● EXERCISE: Give a verbatim copy of the data, leaving the pictures out.

+ + + +

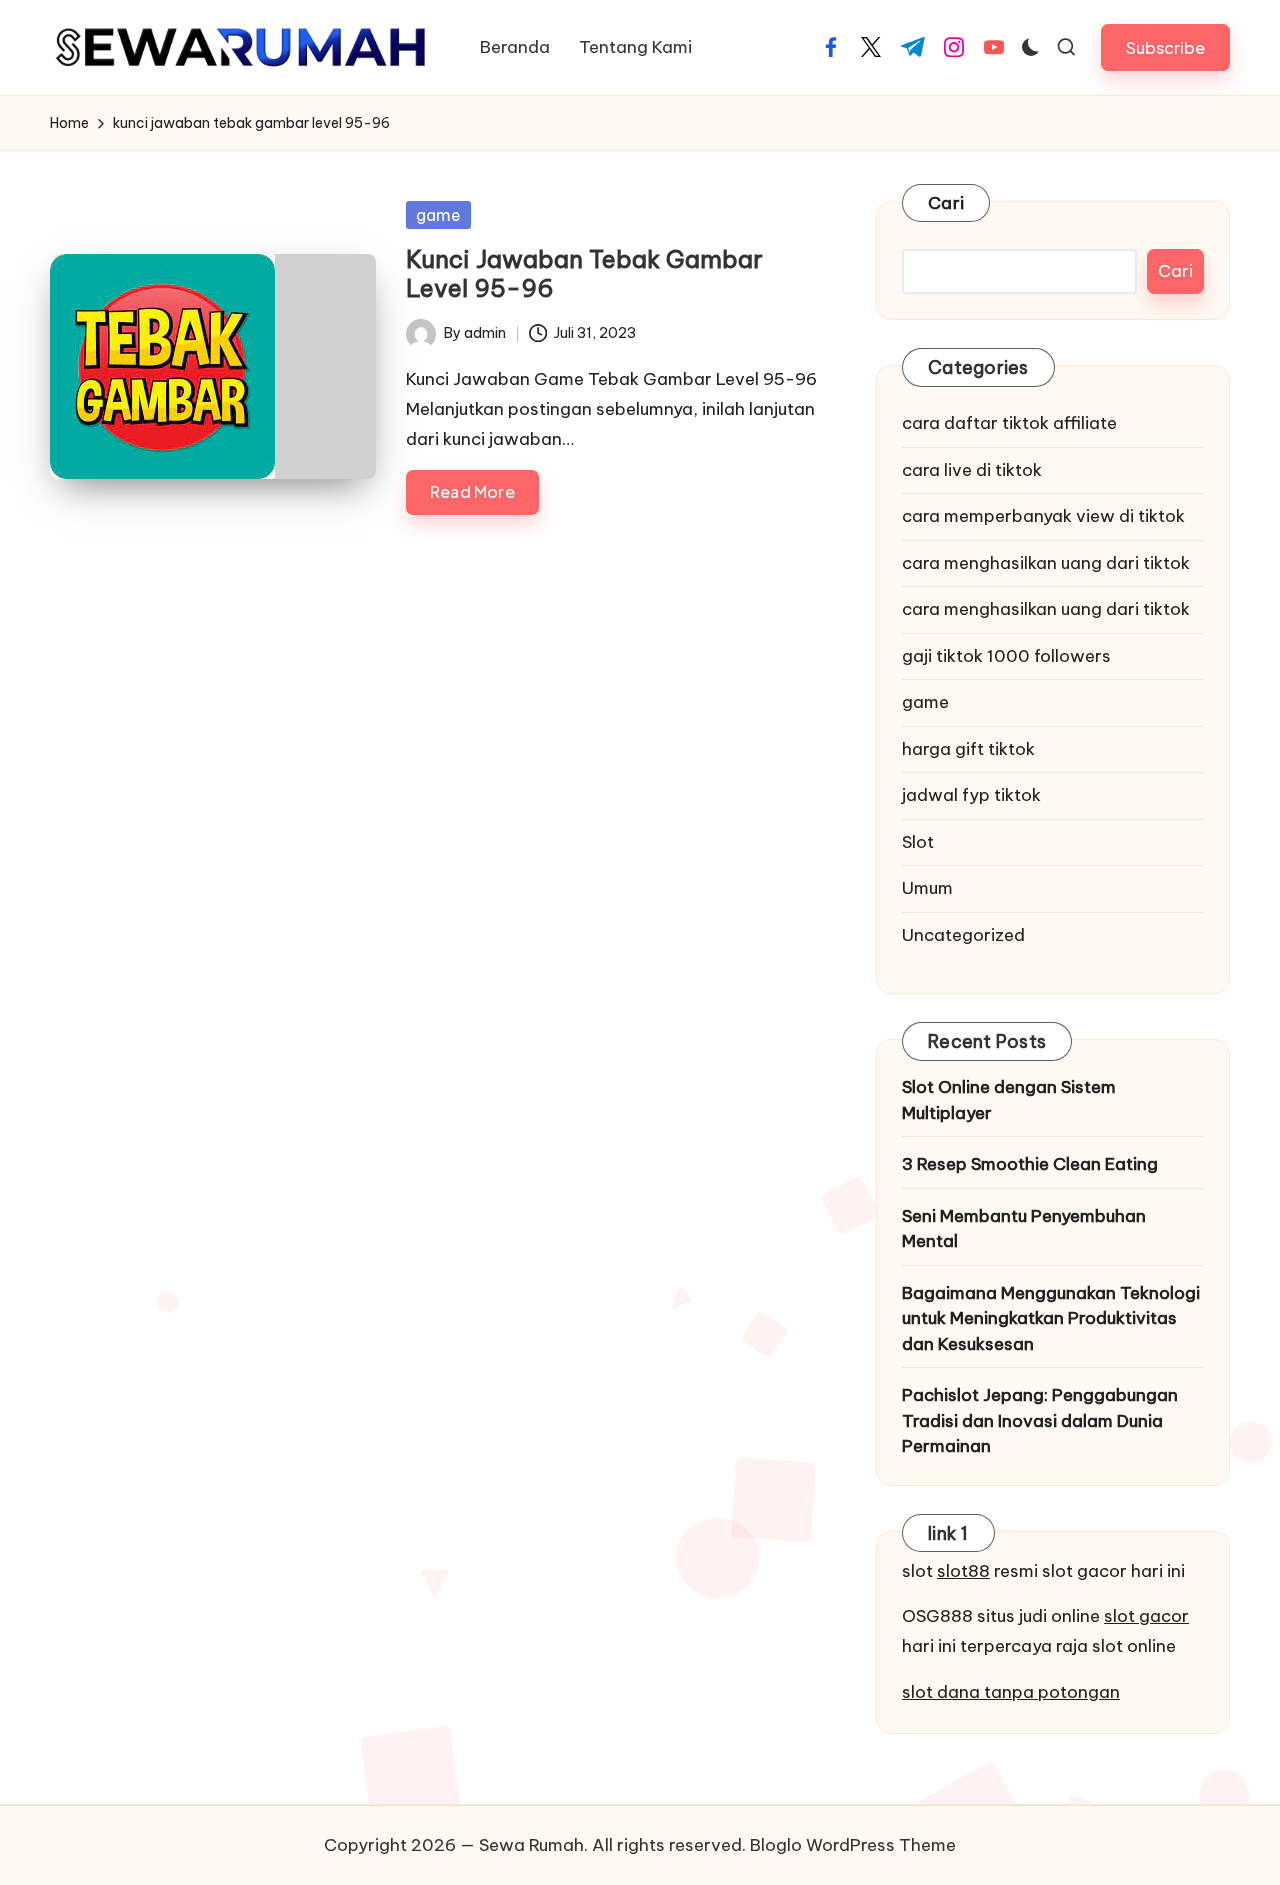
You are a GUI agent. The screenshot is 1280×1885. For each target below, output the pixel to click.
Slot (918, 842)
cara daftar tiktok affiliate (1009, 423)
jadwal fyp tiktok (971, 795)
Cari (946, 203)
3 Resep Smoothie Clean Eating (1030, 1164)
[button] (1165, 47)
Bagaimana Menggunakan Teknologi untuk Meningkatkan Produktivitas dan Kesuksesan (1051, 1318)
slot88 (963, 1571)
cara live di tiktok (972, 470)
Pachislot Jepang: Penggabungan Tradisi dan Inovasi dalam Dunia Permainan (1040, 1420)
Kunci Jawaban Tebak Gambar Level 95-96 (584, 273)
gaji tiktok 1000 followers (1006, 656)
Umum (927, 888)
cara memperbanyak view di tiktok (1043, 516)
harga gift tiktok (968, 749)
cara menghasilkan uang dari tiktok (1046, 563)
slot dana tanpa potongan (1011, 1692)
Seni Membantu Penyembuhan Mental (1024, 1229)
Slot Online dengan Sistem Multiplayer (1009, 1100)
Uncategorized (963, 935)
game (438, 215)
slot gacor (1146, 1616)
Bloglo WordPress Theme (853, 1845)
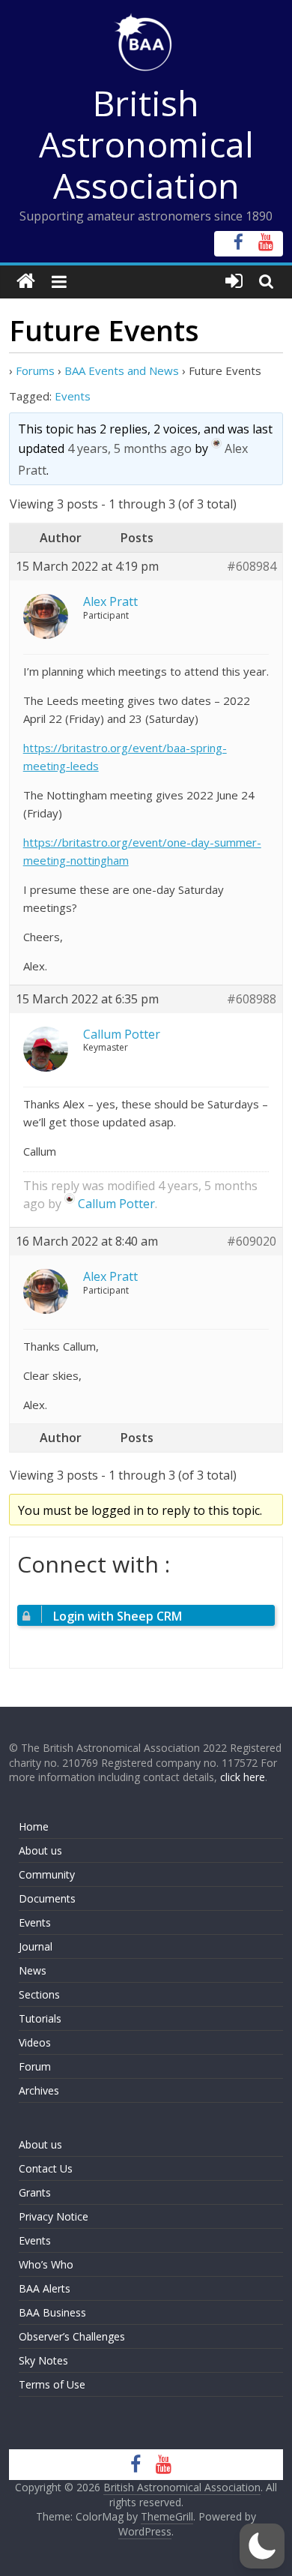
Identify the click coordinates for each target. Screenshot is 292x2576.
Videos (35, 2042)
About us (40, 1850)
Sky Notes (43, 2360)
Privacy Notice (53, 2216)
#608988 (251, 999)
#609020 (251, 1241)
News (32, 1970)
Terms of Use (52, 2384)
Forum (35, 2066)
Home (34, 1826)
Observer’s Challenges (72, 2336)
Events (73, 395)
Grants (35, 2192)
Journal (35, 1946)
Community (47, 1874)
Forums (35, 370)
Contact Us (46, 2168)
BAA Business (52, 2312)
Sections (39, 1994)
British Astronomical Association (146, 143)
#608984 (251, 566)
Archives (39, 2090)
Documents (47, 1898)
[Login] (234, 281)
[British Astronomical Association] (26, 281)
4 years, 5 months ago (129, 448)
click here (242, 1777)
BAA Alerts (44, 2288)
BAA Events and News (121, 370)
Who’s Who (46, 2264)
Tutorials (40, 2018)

+ + + +

● YOUR SOLUTION:
You are a GUI agent. The screenshot is 1280×1885. For each target below, output the pixel to click.
Slot (918, 842)
cara daftar tiktok affiliate (1009, 423)
jadwal fyp tiktok (971, 795)
Cari (946, 203)
3 Resep Smoothie Clean Eating (1030, 1164)
[button] (1165, 47)
Bagaimana Menggunakan Teknologi untuk Meningkatkan Produktivitas dan Kesuksesan (1051, 1318)
slot88 (963, 1571)
cara live di tiktok (972, 470)
Pachislot Jepang: Penggabungan Tradisi dan Inovasi dalam Dunia Permainan (1040, 1420)
Kunci Jawaban Tebak Gambar Level 95-96 (584, 273)
gaji tiktok 1000 followers (1006, 656)
Umum (927, 888)
cara memperbanyak view di tiktok (1043, 516)
harga gift tiktok (968, 749)
cara menghasilkan uang dari tiktok (1046, 563)
slot dana tanpa potongan (1011, 1692)
Seni Membantu Penyembuhan Mental (1024, 1229)
Slot Online dengan Sistem Multiplayer (1009, 1100)
Uncategorized (963, 935)
game (438, 215)
slot gacor (1146, 1616)
Bloglo WordPress Theme (853, 1845)
Identify the click coordinates for each target. Screenshot is 292x2576.
Videos (35, 2042)
About us (40, 1850)
Sky Notes (43, 2360)
Privacy Notice (53, 2216)
#608988 (251, 999)
#609020 (251, 1241)
News (32, 1970)
Terms of Use (52, 2384)
Forum (35, 2066)
Home (34, 1826)
Observer’s Challenges (72, 2336)
Events (73, 395)
Grants (35, 2192)
Journal (35, 1946)
Community (47, 1874)
Forums (35, 370)
Contact Us (46, 2168)
BAA Business (52, 2312)
Sections (39, 1994)
British Astronomical Association (146, 143)
#608984 (251, 566)
Archives (39, 2090)
Documents (47, 1898)
[Login] (234, 281)
[British Astronomical Association] (26, 281)
4 years, 5 months ago (129, 448)
click here (242, 1777)
BAA Alerts (44, 2288)
BAA Events and News (121, 370)
Who’s Who (46, 2264)
Tutorials (40, 2018)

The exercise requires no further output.